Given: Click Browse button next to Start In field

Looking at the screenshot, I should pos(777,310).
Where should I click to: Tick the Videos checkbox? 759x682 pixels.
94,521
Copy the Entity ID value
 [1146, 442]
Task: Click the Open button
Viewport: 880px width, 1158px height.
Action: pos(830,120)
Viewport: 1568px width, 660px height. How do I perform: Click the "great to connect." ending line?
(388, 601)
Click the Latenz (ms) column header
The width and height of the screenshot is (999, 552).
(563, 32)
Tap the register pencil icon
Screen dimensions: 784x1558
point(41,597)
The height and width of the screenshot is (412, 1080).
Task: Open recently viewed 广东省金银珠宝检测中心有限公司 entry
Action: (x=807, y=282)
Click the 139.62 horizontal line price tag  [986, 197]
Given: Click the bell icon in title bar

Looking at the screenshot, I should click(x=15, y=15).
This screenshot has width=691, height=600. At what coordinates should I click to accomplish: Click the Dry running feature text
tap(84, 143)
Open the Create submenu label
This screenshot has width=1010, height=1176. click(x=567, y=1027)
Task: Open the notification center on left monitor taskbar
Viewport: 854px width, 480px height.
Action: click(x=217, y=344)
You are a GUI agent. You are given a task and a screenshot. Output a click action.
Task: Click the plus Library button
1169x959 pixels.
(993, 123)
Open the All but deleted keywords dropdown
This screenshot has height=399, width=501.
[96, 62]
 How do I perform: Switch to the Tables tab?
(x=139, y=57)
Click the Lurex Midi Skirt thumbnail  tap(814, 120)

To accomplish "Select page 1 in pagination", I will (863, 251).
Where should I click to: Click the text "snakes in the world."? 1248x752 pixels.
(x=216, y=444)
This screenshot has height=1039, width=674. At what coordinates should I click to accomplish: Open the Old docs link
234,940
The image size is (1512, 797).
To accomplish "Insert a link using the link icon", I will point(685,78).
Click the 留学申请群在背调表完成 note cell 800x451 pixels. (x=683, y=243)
════════
*What is needed:*
Please write out each line of the listing above exactly.

*Output:*
Given: Click Browse button next to Start In field

Looking at the screenshot, I should pos(777,310).
Where should I click to: Tick the Videos checkbox? 759x682 pixels.
94,521
Copy the Entity ID value
 [1146, 442]
Task: Click the Open button
Viewport: 880px width, 1158px height.
Action: pos(830,120)
Viewport: 1568px width, 660px height. How do I perform: Click the "great to connect." ending line?
(388, 601)
Click the Latenz (ms) column header
The width and height of the screenshot is (999, 552).
(563, 32)
Tap the register pencil icon
Screen dimensions: 784x1558
point(41,597)
The height and width of the screenshot is (412, 1080).
Task: Open recently viewed 广东省金银珠宝检测中心有限公司 entry
Action: (x=807, y=282)
Click the 139.62 horizontal line price tag  [986, 197]
Given: Click the bell icon in title bar

Looking at the screenshot, I should click(x=15, y=15).
This screenshot has width=691, height=600. At what coordinates should I click to accomplish: Click the Dry running feature text
tap(84, 143)
Open the Create submenu label
This screenshot has width=1010, height=1176. click(x=567, y=1027)
Task: Open the notification center on left monitor taskbar
Viewport: 854px width, 480px height.
Action: click(x=217, y=344)
You are a GUI agent. You are given a task and a screenshot. Output a click action.
Task: Click the plus Library button
1169x959 pixels.
(993, 123)
Open the All but deleted keywords dropdown
This screenshot has height=399, width=501.
[96, 62]
 How do I perform: Switch to the Tables tab?
(x=139, y=57)
Click the Lurex Midi Skirt thumbnail  tap(814, 120)

To accomplish "Select page 1 in pagination", I will (863, 251).
Where should I click to: Click the text "snakes in the world."? 1248x752 pixels.
(x=216, y=444)
This screenshot has height=1039, width=674. At what coordinates should I click to accomplish: Open the Old docs link
234,940
The image size is (1512, 797).
To accomplish "Insert a link using the link icon", I will point(685,78).
Click the 留学申请群在背调表完成 note cell 800x451 pixels. (x=683, y=243)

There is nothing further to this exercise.